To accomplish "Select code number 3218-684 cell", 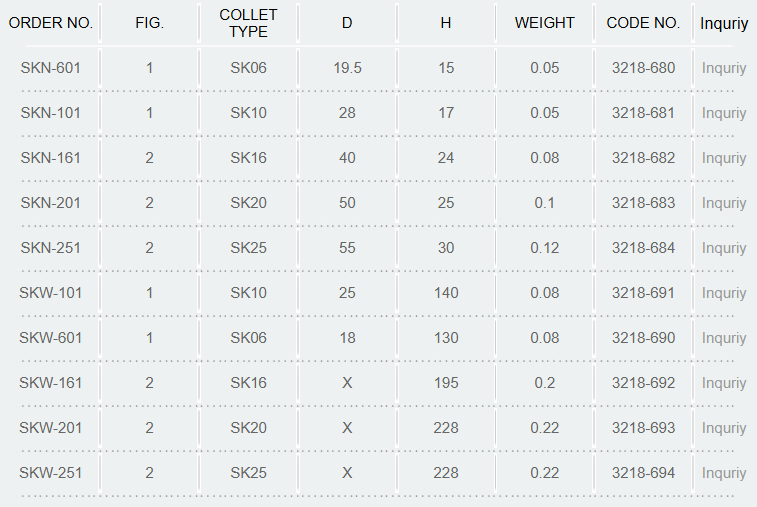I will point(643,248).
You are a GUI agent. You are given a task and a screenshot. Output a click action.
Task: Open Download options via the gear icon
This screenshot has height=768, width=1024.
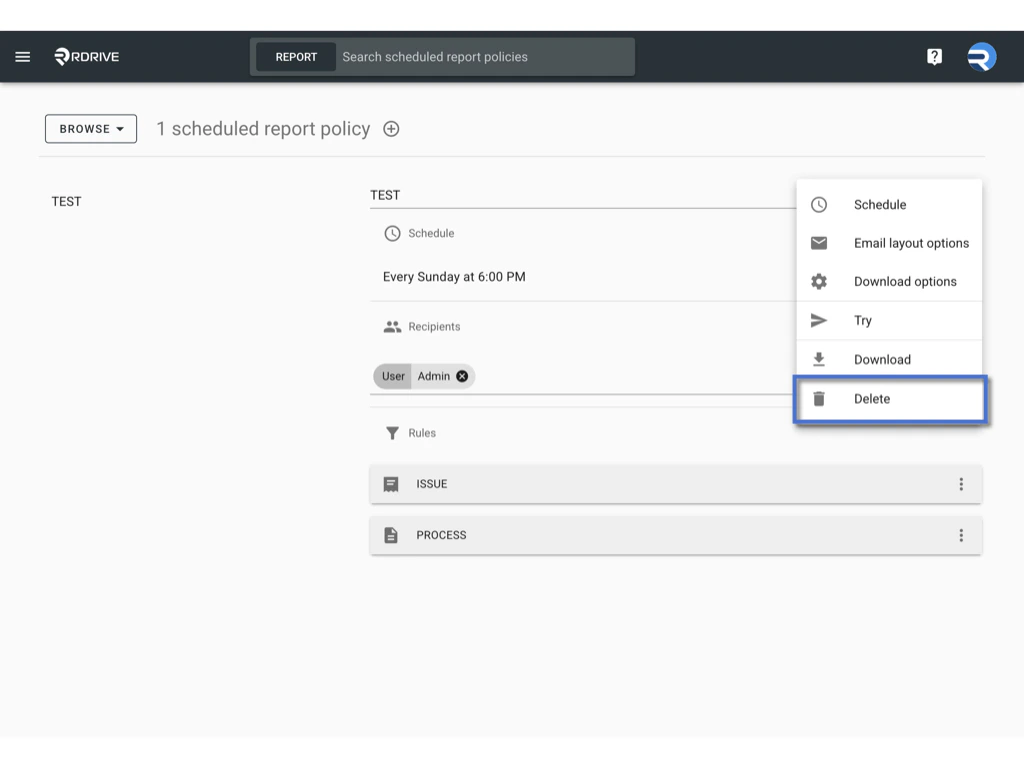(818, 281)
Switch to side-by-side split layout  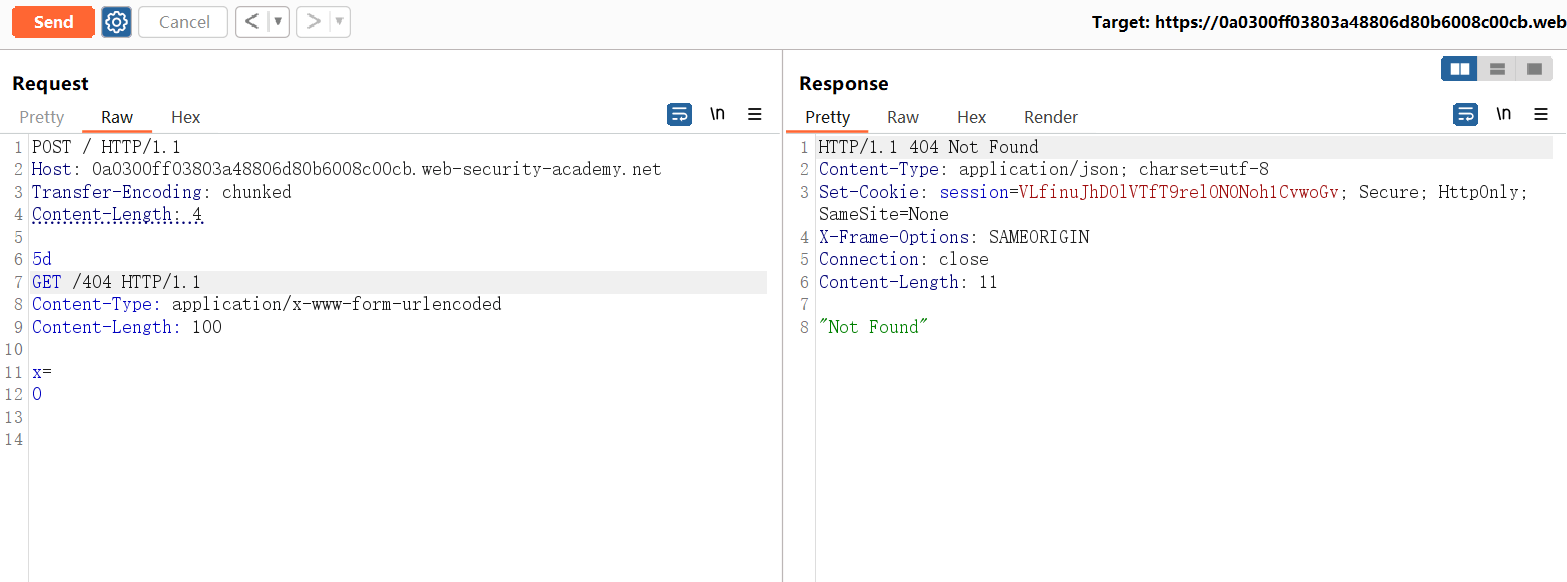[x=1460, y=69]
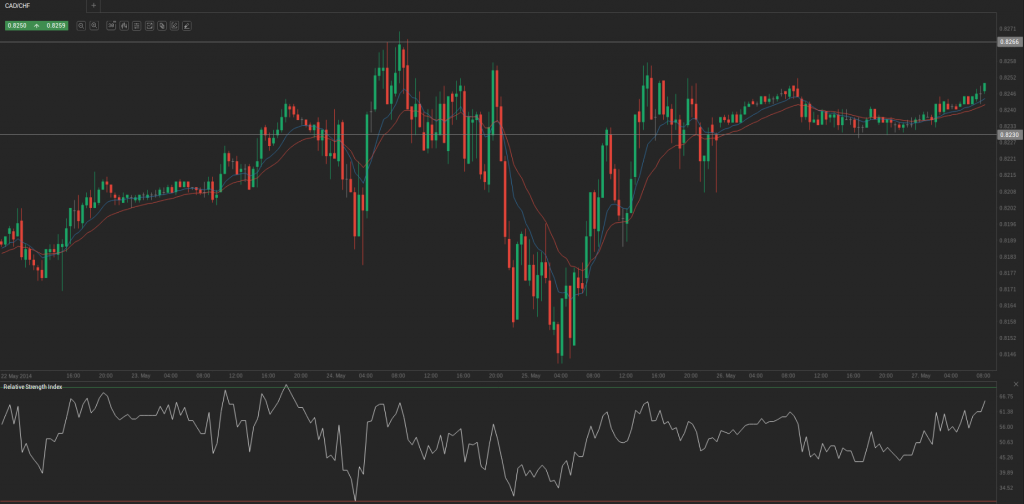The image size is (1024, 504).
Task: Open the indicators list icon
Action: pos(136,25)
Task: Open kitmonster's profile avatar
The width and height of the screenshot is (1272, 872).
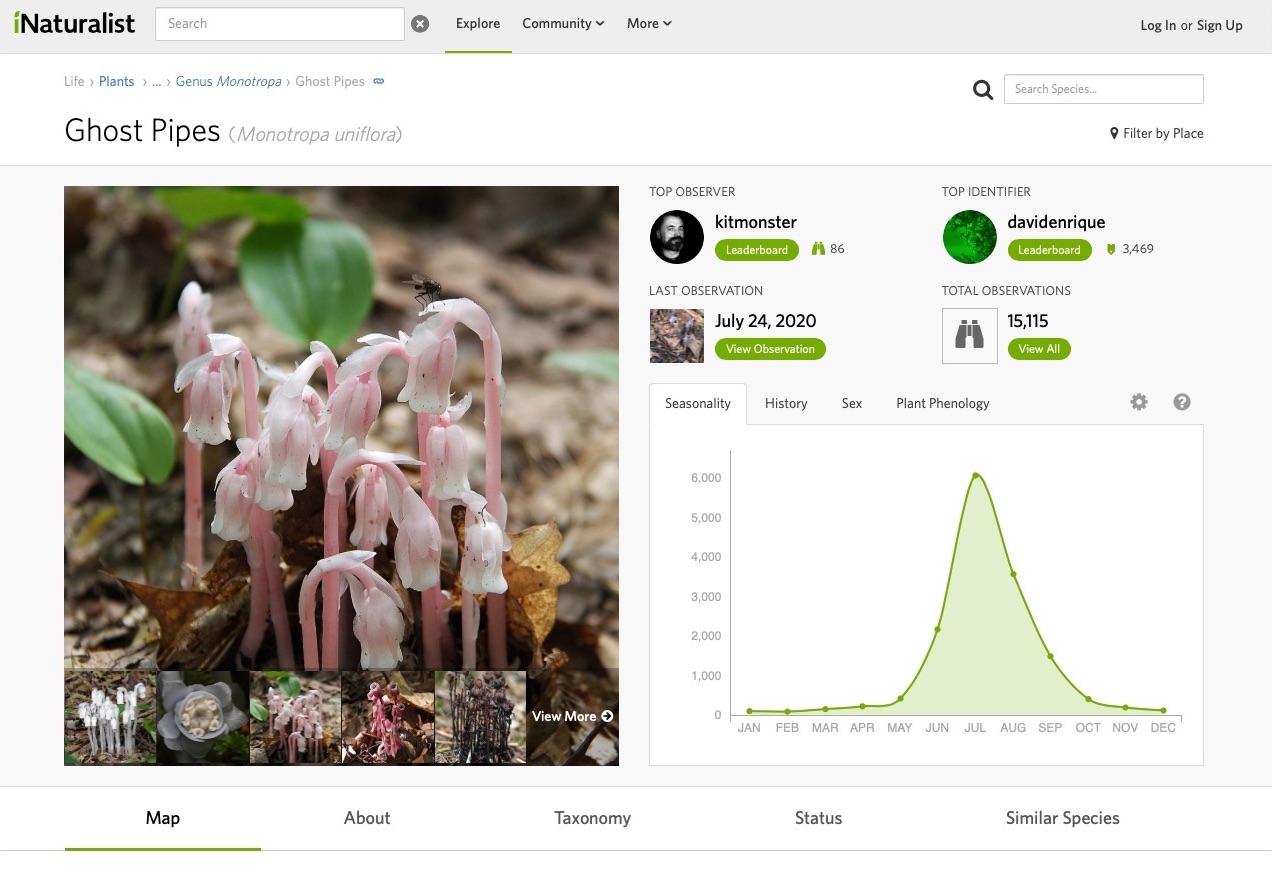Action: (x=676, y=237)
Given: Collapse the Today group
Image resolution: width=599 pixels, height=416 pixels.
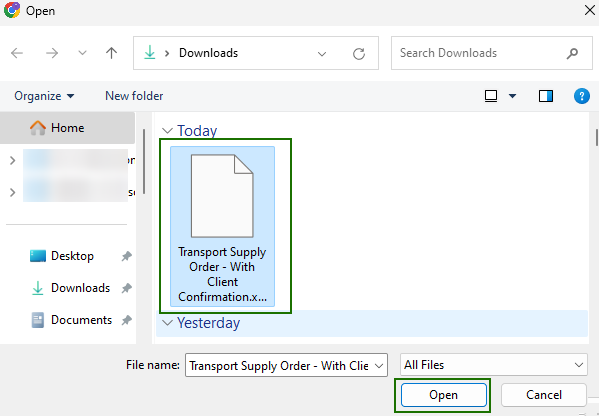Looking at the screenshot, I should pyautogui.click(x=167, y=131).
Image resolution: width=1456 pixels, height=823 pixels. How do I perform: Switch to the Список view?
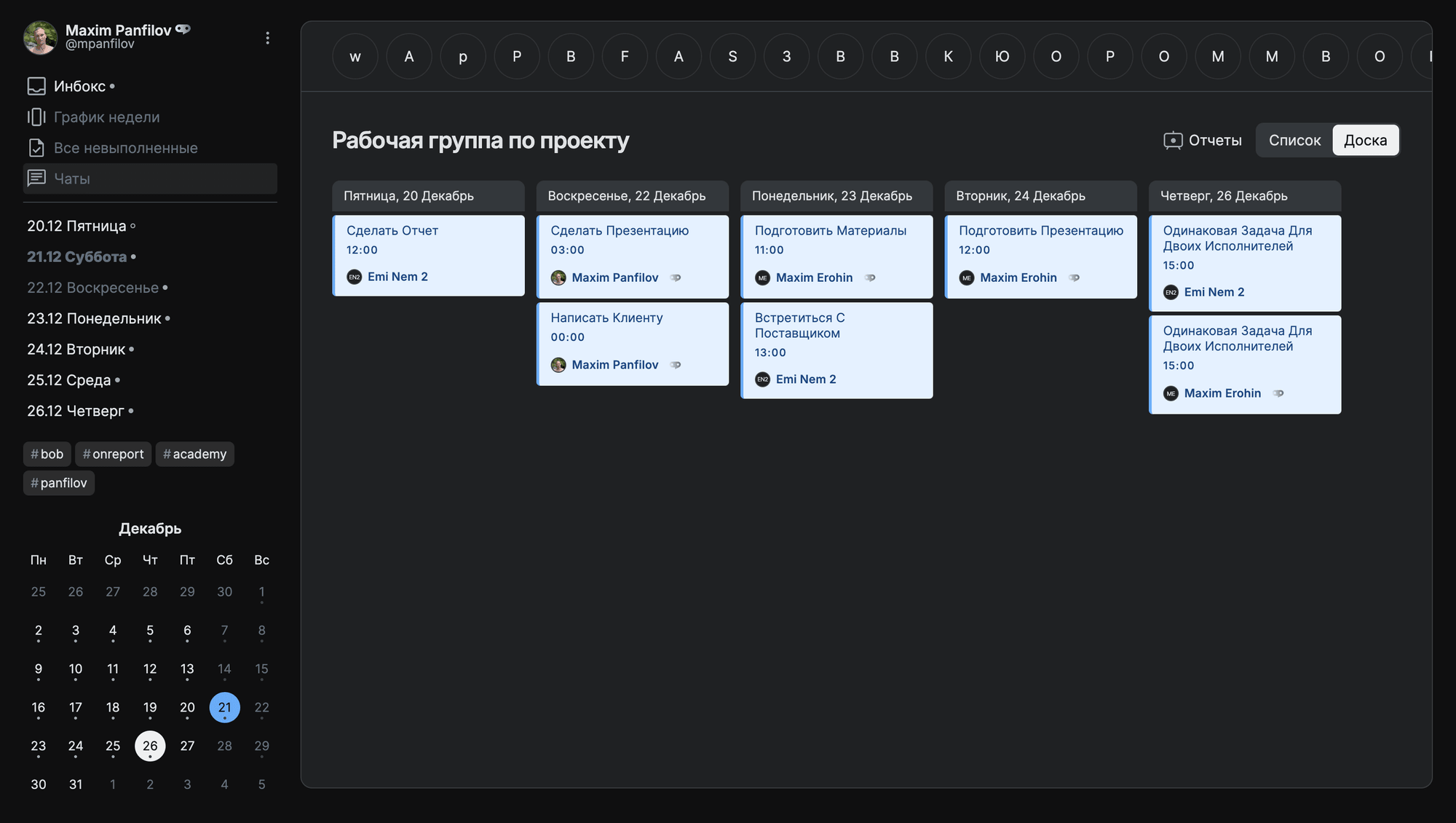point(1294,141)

Aim of the task: Gather every line in the records above that contains the word "icon".

Written answer:
Task: Open Download options via the gear icon
Task: Open the indicators list icon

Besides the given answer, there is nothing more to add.